● **課題 1**:
ワーケーションの記事を読み、次の問いに答えなさい。
(a) 加藤氏が新規事業としてPICAを設立したのは何年か。
(b) ワーケーションは、どの二つの語を足した造語か。
(c) 加藤氏は、ワーケーションという言葉がなかった当時、PICAの世界観を何と称していたか。

● **本文**:
見出し画像

「ワーケーションはアウトドアでなくてはいけない」アウトドアがもたらす新たな働き方とは

スペースキーの小野です。ポストコロナ、withコロナの働き方として最近にわかに注目を集めている「ワーケーション」、みなさんがご存じですか?本記事ではワーケーションの一般的な概念をはじめ、アウトドア×ワーケーションで期待できることなどを専門家にインタビュー。今後の働き方の参考にしてみてはいかがでしょうか。


画像1

株式会社リゾートコミュニケーションデザイン 代表取締役 加藤 文人氏

三井不動産販売株式会社(現 三井不動産リアルティ株式会社)入社。キャンピングカーでのキャンプに魅了され、1995年に新規事業としてPICAを設立。数々のキャンプ場の開発・運営に携わる。2009年に独立。エコビレッジ、パーマカルチャーを取り入れたキャンプ場の開発、地域開発のパイオニアとして日本各地の地域再生・活性化に携わる。


ワーケーションの概念


-よろしくお願いいたします!早速ですが、「ワーケーション」についておしえてください!

まず語源について。ワーケーションとは2010年代に欧米で生まれた言葉で、“Work”と“Vacation”を足した造語です。意味もそのままで、“働く”と“遊ぶ”を融合するということですね。例えば、家族との旅行で「午前中は仕事、午後はサーフィンして遊ぶ」など、1日の中で働く時間と遊ぶ時間を混合させる過ごし方になります。

ワーケーションの1番のメリットは、仕事へ影響を与えずに長期の旅行もできること。「仕事が忙しくて、家族と旅行ができない!」という人にも、仕事を持ち出すことができれば、長期でハワイ滞在も可能になるんです。私はかつて山中湖にPICAというキャンプ場を作ったのですが、目指していたのはまさに仕事もできるキャンプ場。当時はワーケーションという言葉もなかったので、「ワーキングリゾート」と称して(試行錯誤して作りました)その世界観の共有を推進していました。

ワーケーションでよく聞くのが、「遊びに行った先でも仕事するの!?」というややネガティブなご意見。受け取り方は人それぞれですが、外で仕事ができるからこそ長期で遊びに行けるのだと私は捉えています。

-発祥が欧米とのことですが、欧米ではワーケーションはメジャーな存在なのでしょうか?

● **本課題のデータ**:

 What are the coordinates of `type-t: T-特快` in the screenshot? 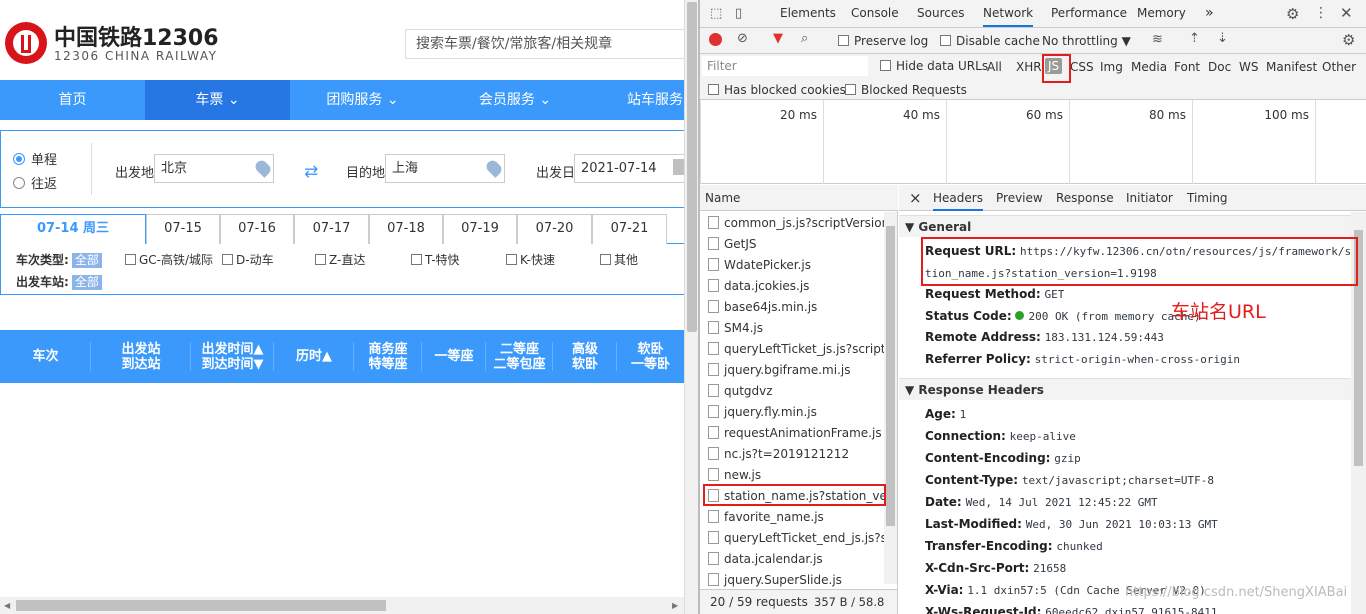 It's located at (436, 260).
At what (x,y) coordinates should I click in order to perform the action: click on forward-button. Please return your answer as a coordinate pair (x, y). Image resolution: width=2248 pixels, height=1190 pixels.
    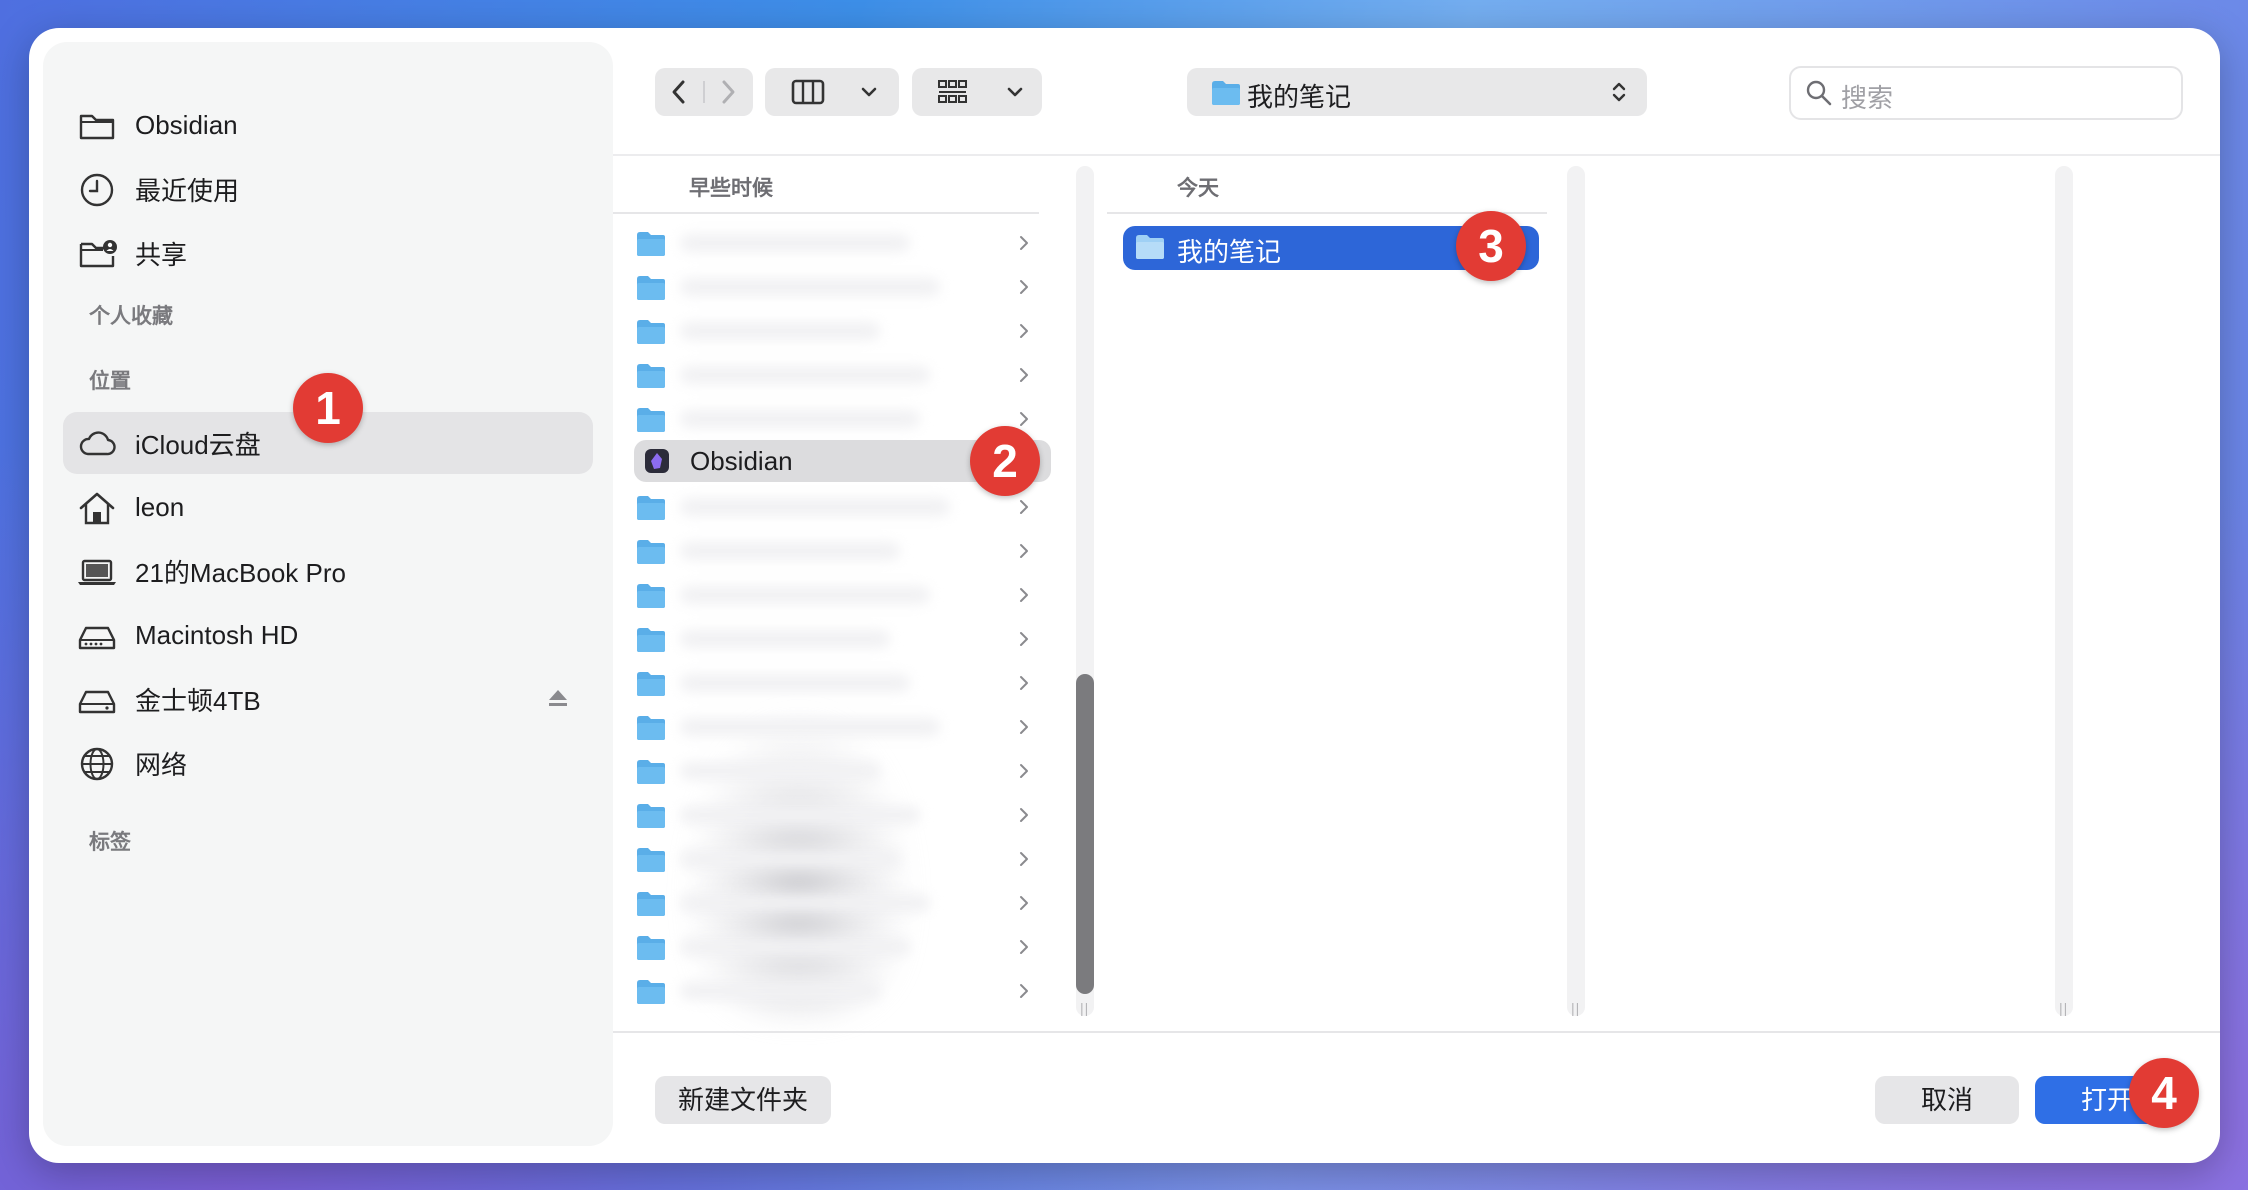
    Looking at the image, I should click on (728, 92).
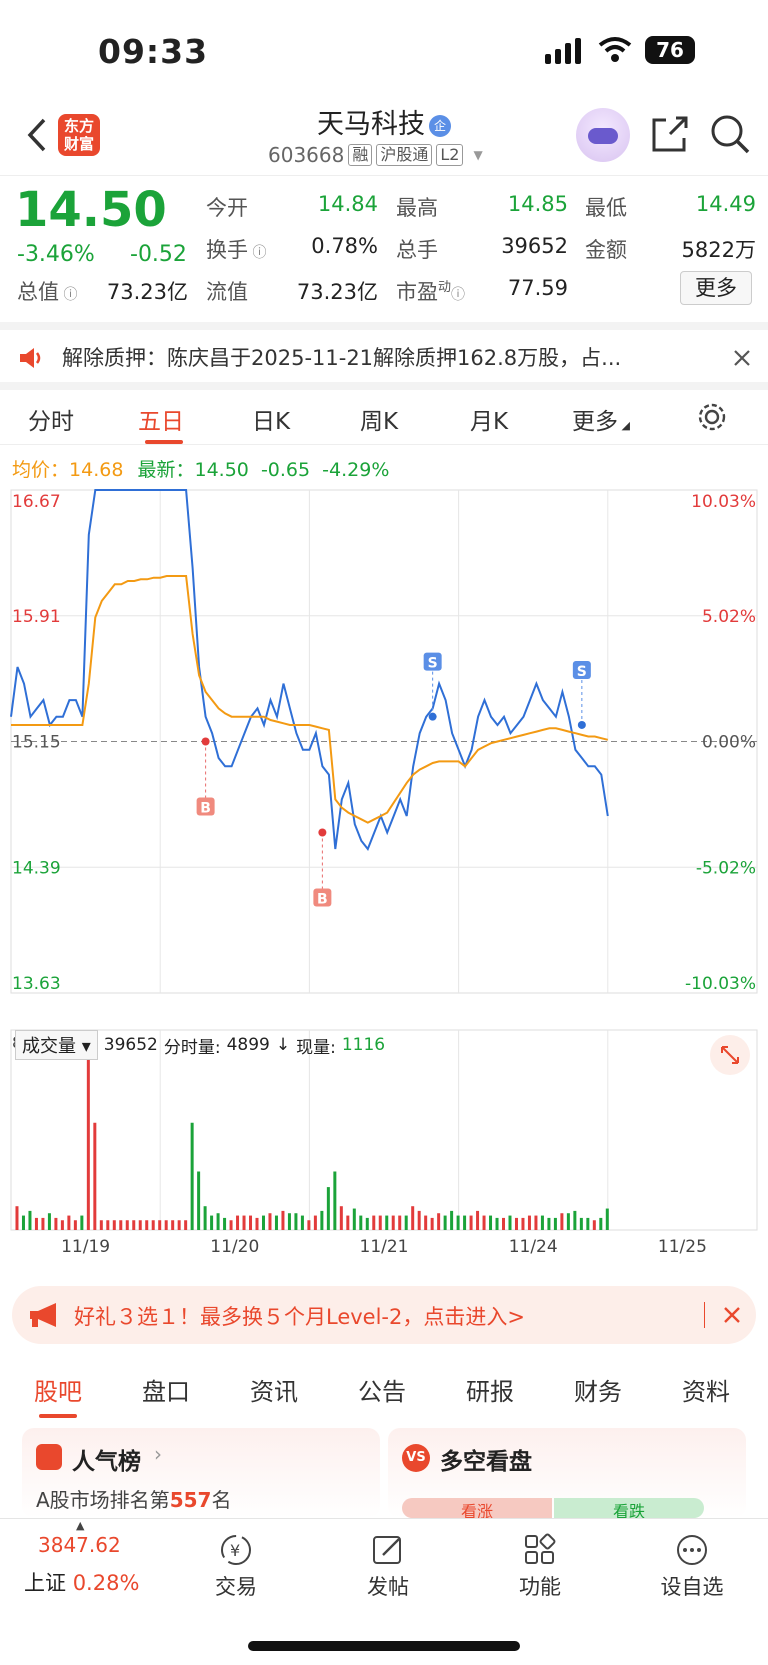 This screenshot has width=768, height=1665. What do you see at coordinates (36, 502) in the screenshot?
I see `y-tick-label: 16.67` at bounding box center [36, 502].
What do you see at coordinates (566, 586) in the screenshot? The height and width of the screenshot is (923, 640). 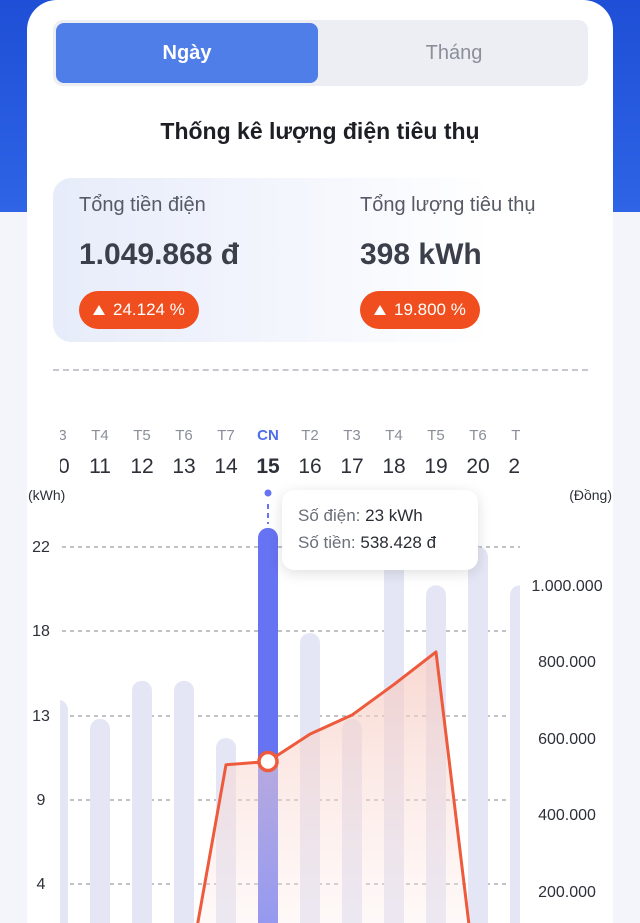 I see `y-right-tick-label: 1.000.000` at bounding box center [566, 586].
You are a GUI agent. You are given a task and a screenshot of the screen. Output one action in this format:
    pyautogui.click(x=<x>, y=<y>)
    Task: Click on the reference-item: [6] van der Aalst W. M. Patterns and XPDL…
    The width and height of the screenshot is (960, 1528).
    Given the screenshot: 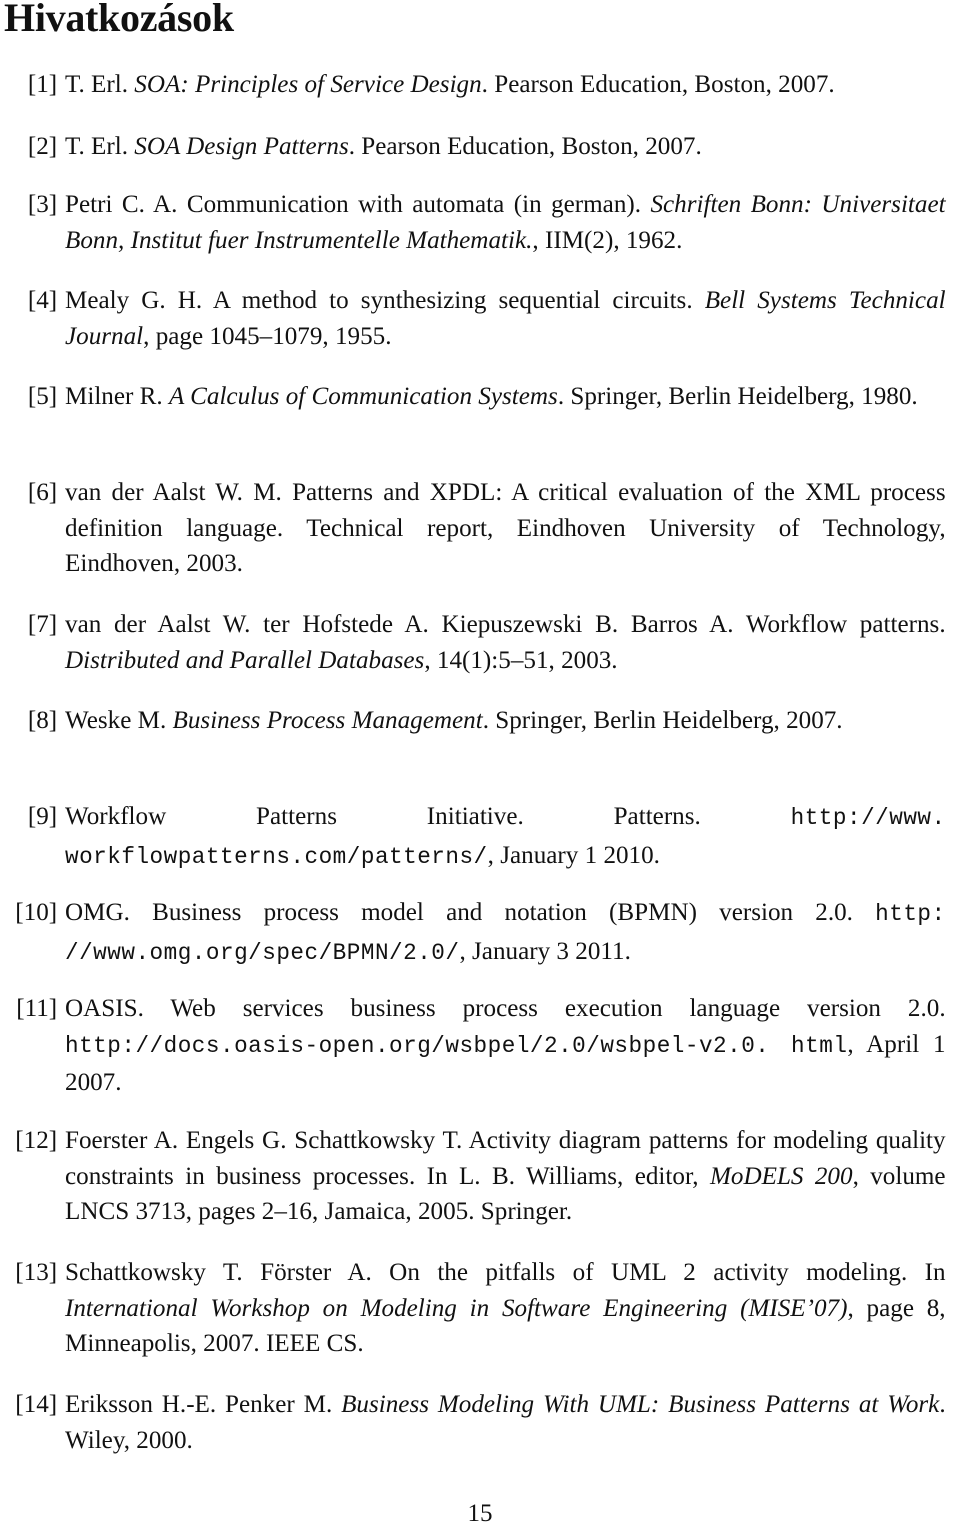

● **課題 2**: 記録のうち、「At what (x,y)」を含む行から「center [36, 502].」を含む行までを、両端の行も含めてそのまま書き写しなさい。画像は答えに含めないこと。

● **解答と解説 1**:
(a) 1995年
(b) “Work”と“Vacation”
(c) 「ワーキングリゾート」

● **解答と解説 2**:
At what (x,y) coordinates should I click in order to perform the action: click on forward-button. Please return your answer as a coordinate pair (x, y). Image resolution: width=2248 pixels, height=1190 pixels.
    Looking at the image, I should click on (728, 92).
 This screenshot has width=768, height=1665. What do you see at coordinates (36, 502) in the screenshot?
I see `y-tick-label: 16.67` at bounding box center [36, 502].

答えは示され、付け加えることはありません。